Speaking about the collaboration, Pierre Forêt, a Senior Manufacturing Expert at Linde acknowledged that the company’s proficiency with gases and their knowledge on medical devices production makes them an ideal partner. He further added that the company is delighted to work on this project.
Linde Group’s Advancement in Additive Manufacturing
As one of the largest and oldest industrial gas company having been founded in 1879 in Ireland, they announced revenues of $28 Billion last year. The company has establishments in various markets namely automobiles, aviation, food and beverages and 3D printing through Linde Gases division, the pioneer of ADDvance O2 technology which allows for the analysis and precise control of humidity and oxygen levels in the printing chamber.
In 2018 at Formnext a 3D Printing exhibition in Frankfurt, Linde announced the development of an improved ADDvance powder cabinet for metal materials to ensure the sensitivity of metal powders used in the 3D printing process retain their quality. This process saw them start working with GEFERTEC a Germany based 3D printer and subsequently 3D Medlab to explore gas processing in 3D printing.
Need for Improvements in Additively Manufactured Parts
The medical sector is a beneficiary of the technology and through the partnership with Medlab, Linde hopes to avail 3D printed medical parts that have been proven to be versatile compared to other normally produced parts. Multidimensional grid orthopaedic products are more adaptable to the patient’s body movement and have been found to easily take on the bone and tissue structure of the recipient.
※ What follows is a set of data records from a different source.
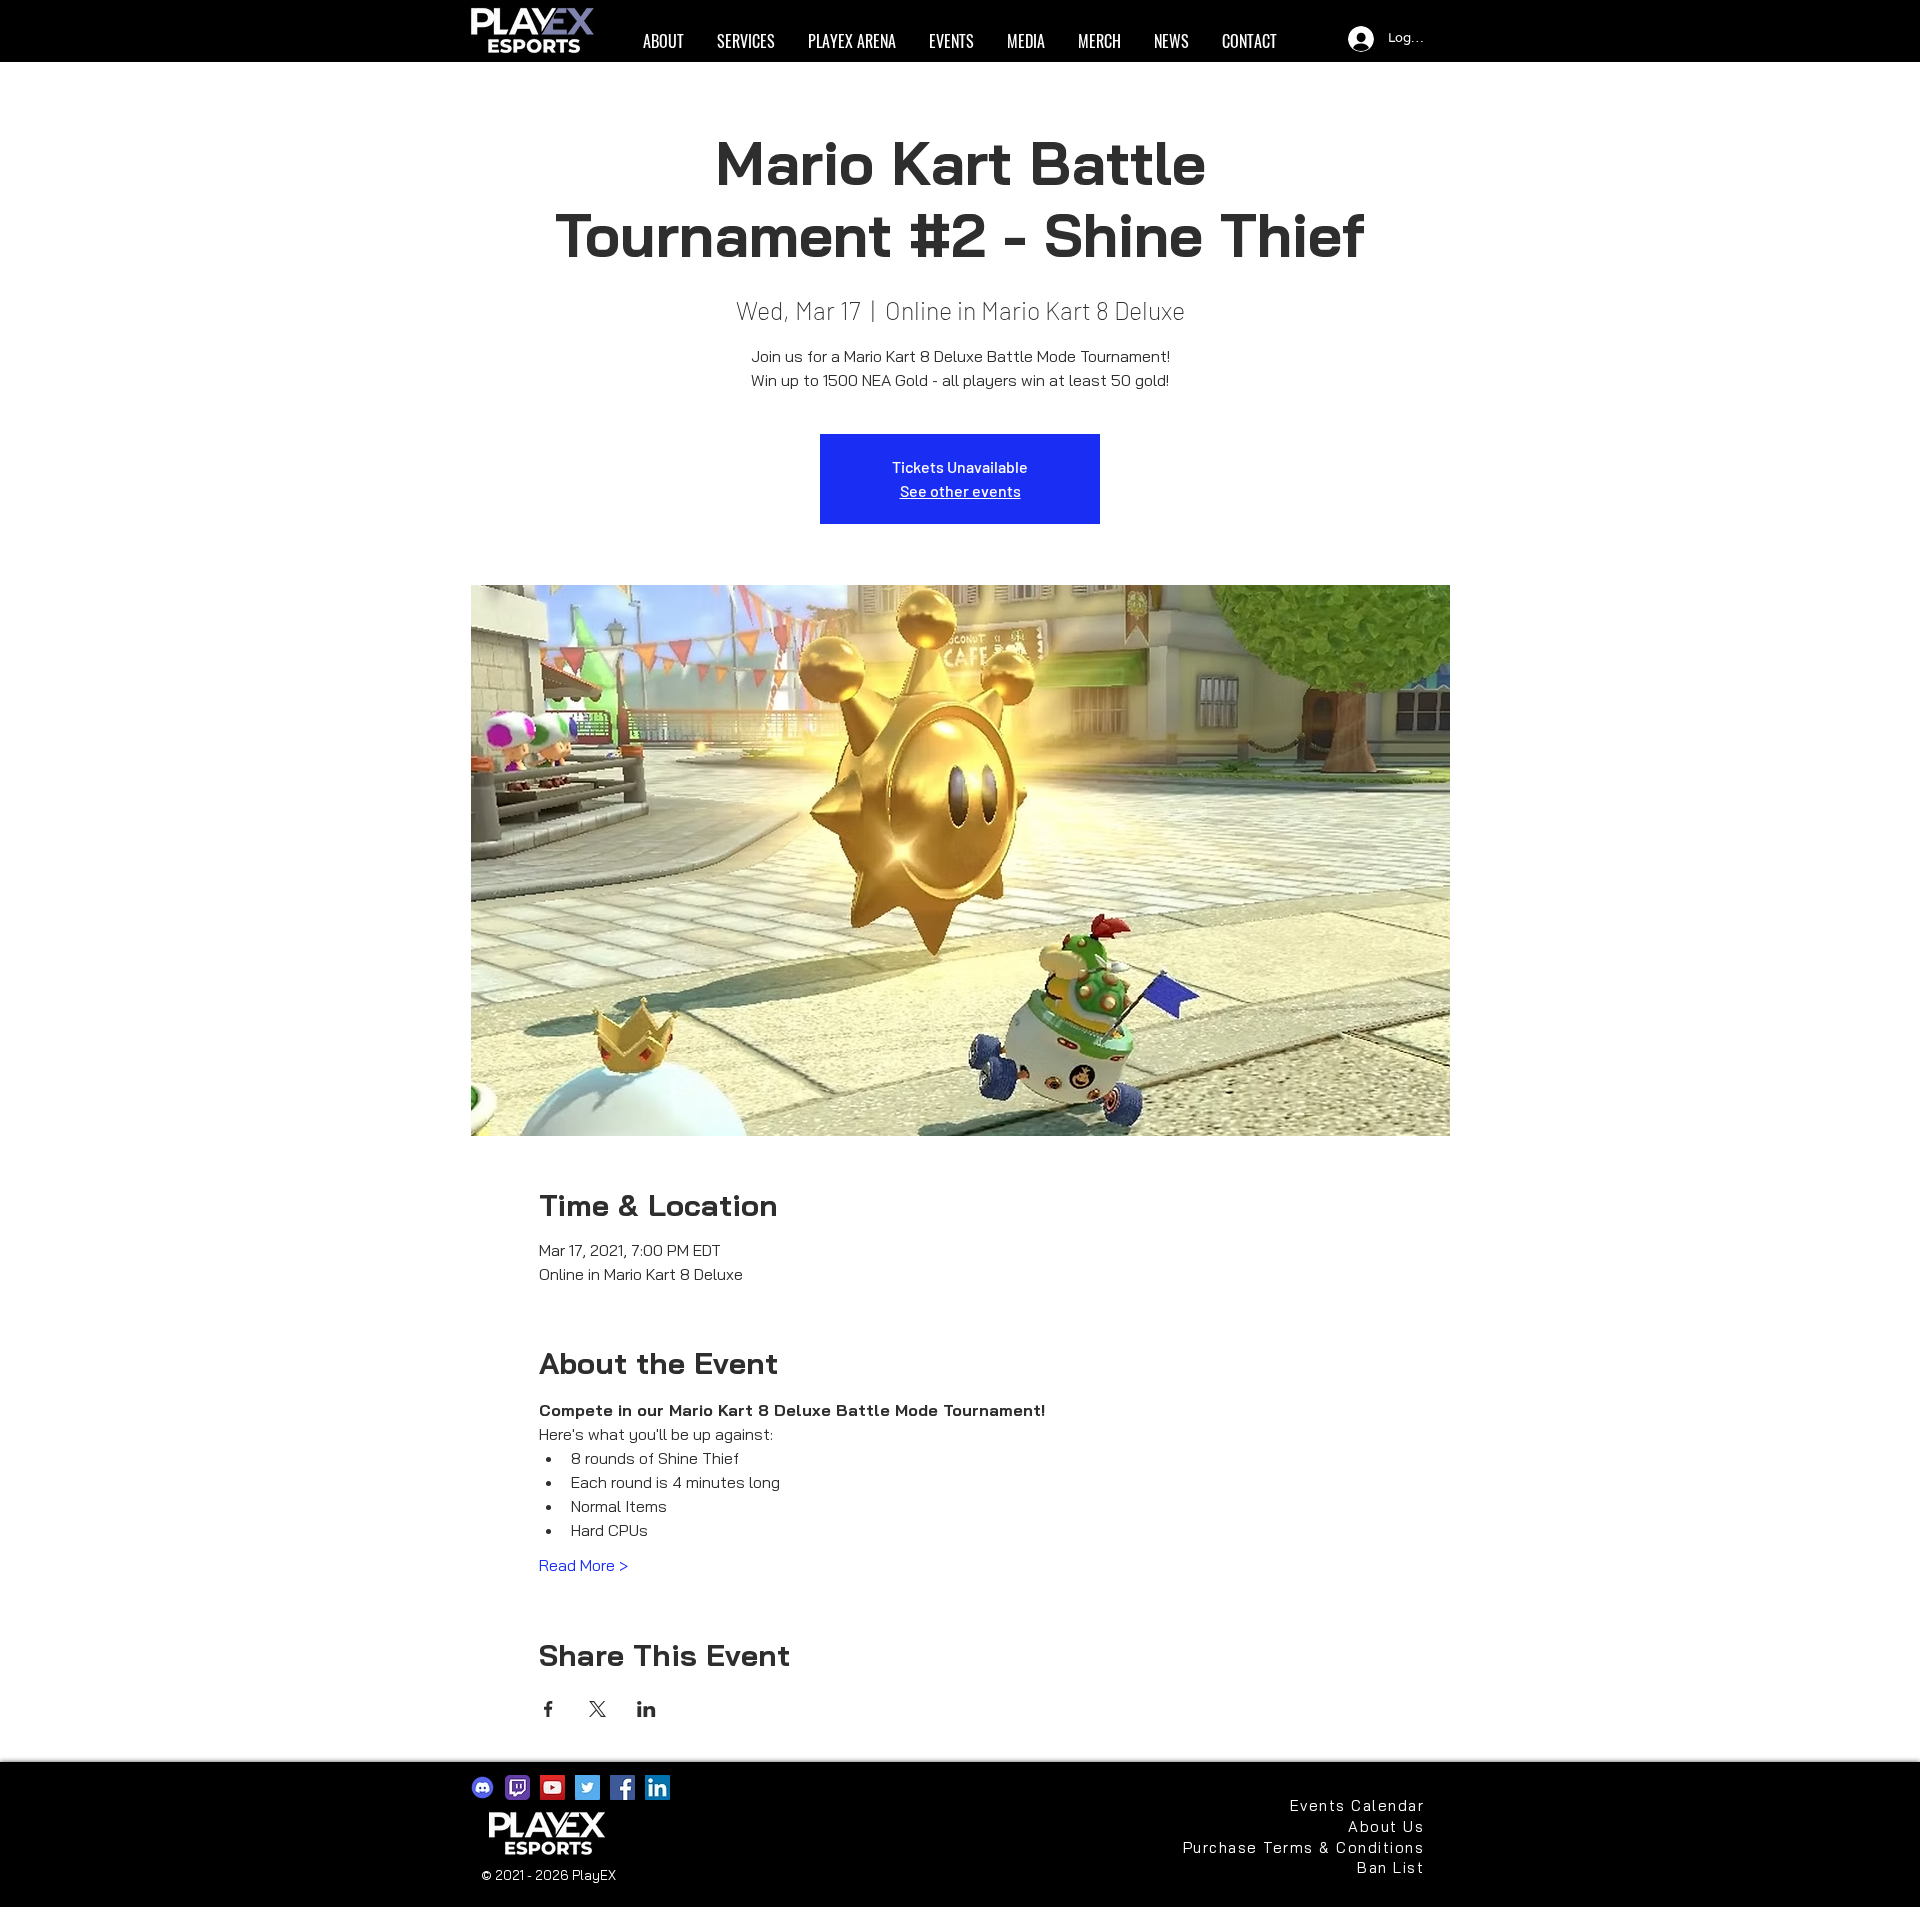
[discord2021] (482, 1787)
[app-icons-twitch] (517, 1787)
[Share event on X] (597, 1709)
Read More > (583, 1565)
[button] (663, 41)
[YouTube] (552, 1787)
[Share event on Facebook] (548, 1709)
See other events (960, 490)
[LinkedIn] (657, 1787)
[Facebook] (622, 1787)
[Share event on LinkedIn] (646, 1709)
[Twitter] (587, 1787)
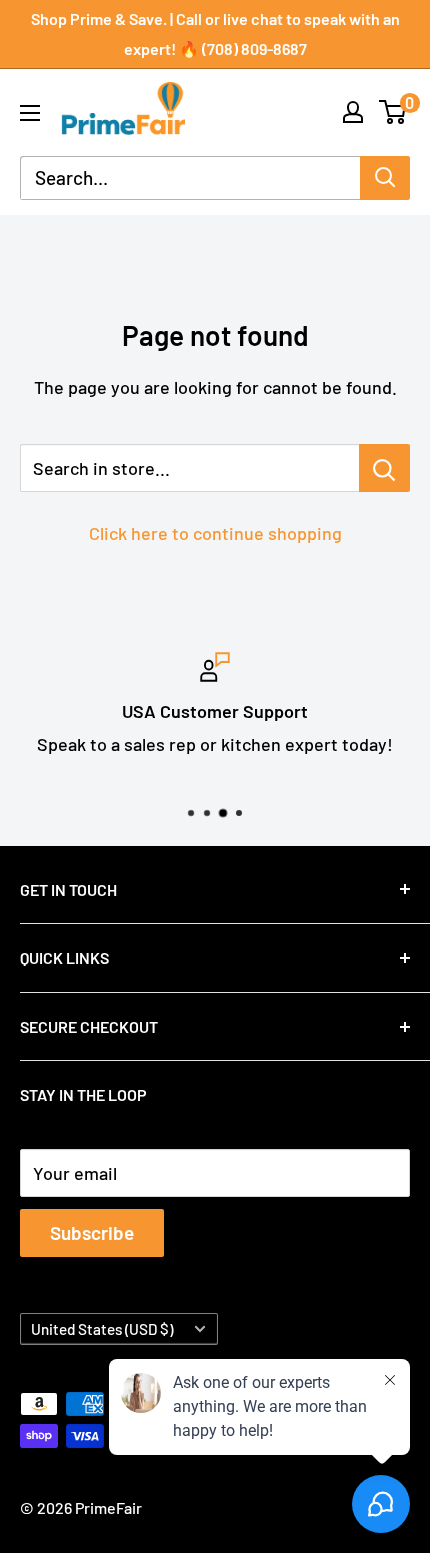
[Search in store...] (384, 468)
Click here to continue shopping (215, 533)
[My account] (353, 112)
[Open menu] (30, 113)
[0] (393, 112)
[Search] (385, 178)
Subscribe (92, 1232)
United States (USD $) (102, 1329)
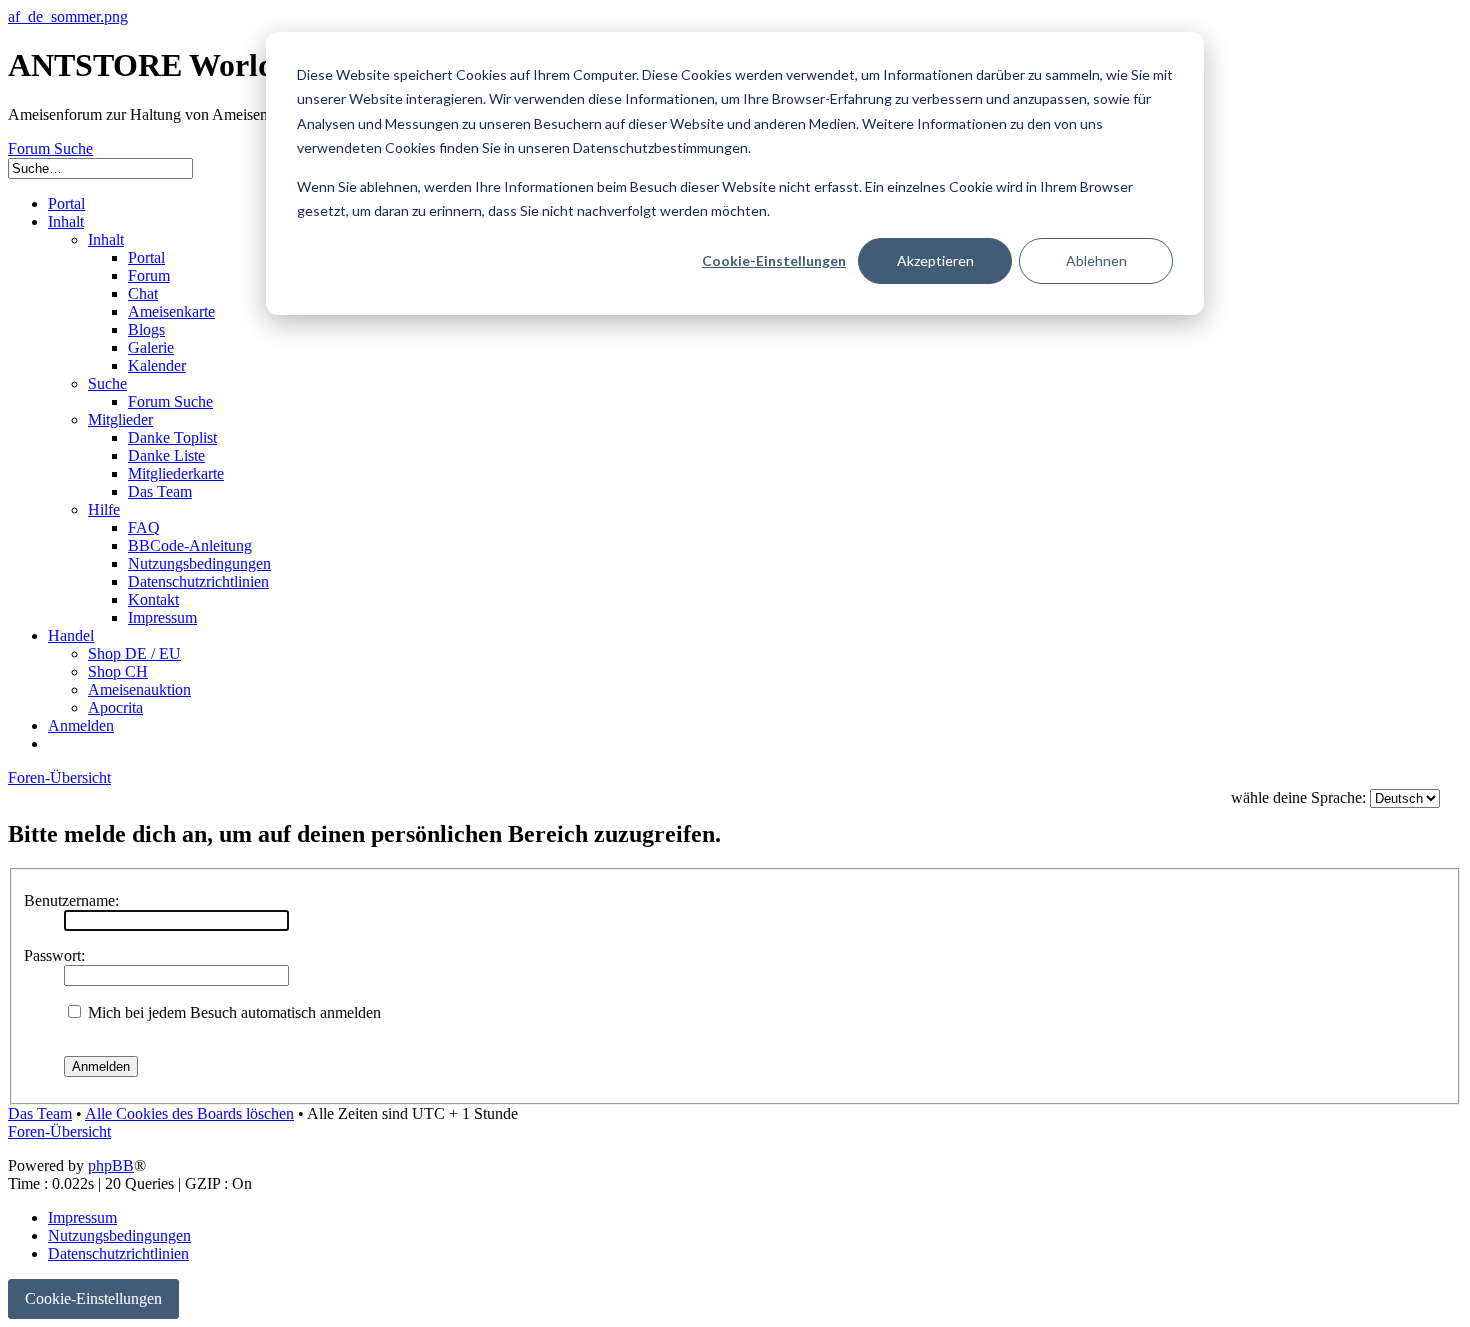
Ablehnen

Further, 3D printing helps hasten manufacturing of parts through a repeatable process capable of producing many parts at once. To get to this point however, there is need for a highly optimized printer chamber that works without potential alteration of end product in the event of impurities which work on altering the chemical composition of used metals.
Focus of Linde and Medlab’s Partnership
Through the partnership, Linde and Medlab will perform atmospheric experiments on an helium /argon gas mix specifically designed for this tests. They will also avail their ADDvance O2 precision measuring and analysis technology to best determine the printing conditions to adopt.
Though the two firms are currently working on Ti-6AI-4V lattice structures, they may venture into more collaborations later on. They are keen on exploring nickel titanium materials because of their shape memory and elasticity aspects which makes them suitable for surgical items like stents.
The CEO of 3D Medlab, Gaël Volpi has praised their working relationship with Linde saying the firm is devoted to best practices in 3D printing. 3D Medlab has also committed to adhering to the engineering and design process for the benefit of their clients.